Met betrekking tot de bepaling van de hoogte van een deel van de gevorderde schadevergoeding houdt de rechtbank de zaak aan. De rechtbank oordeelt wel dat  de schade in verband met gederfde inkomsten op € 5.670,79 moet worden vastgesteld en dat een verdubbeling van dat bedrag niet aan de orde is: “De achtergrond van het toekennen van een schadevergoeding op grond van artikel 6:162 BW is niet het opleggen van een punitieve maatregel, maar het compenseren van een benadeelde voor het hem toegebrachte nadeel."

De rechtbank acht het daarnaast ook aannemelijk dat de exclusiviteit van de artikelen van de (rechts)personen wordt uitgehold. De artikelen zijn immers door het handelen van gedaagde in meer media te lezen dan anders het geval zou zijn geweest.

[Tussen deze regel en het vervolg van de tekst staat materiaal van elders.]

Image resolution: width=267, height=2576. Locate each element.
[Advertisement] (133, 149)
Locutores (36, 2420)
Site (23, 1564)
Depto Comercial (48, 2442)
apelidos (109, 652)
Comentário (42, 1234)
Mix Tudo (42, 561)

De rechtbank acht ook aannemelijk dat de websites van de (rechts)personen minder worden bezocht omdat de artikelen in zijn geheel op de websites van gedaagde zijn te lezen zodat een bezoek aan de websites van de (rechts)personen geen toegevoegde waarde meer heeft.  De rechtbank is echter van oordeel dat eiseres onvoldoende inlichtingen heeft verschaft om dit onderdeel van de schadevordering te kunnen begroten en verzoeken eiseres dat alsnog te doen. “Eiseres dient bij akte voor elk artikel aan te geven hoe vaak het door de desbetreffende (rechts)persoon vanaf de te noemen datum van openbaarmaking tot heden aan een derde tegen vergoeding is toegestaan dat artikel over te nemen.”

Lees het vonnis hier.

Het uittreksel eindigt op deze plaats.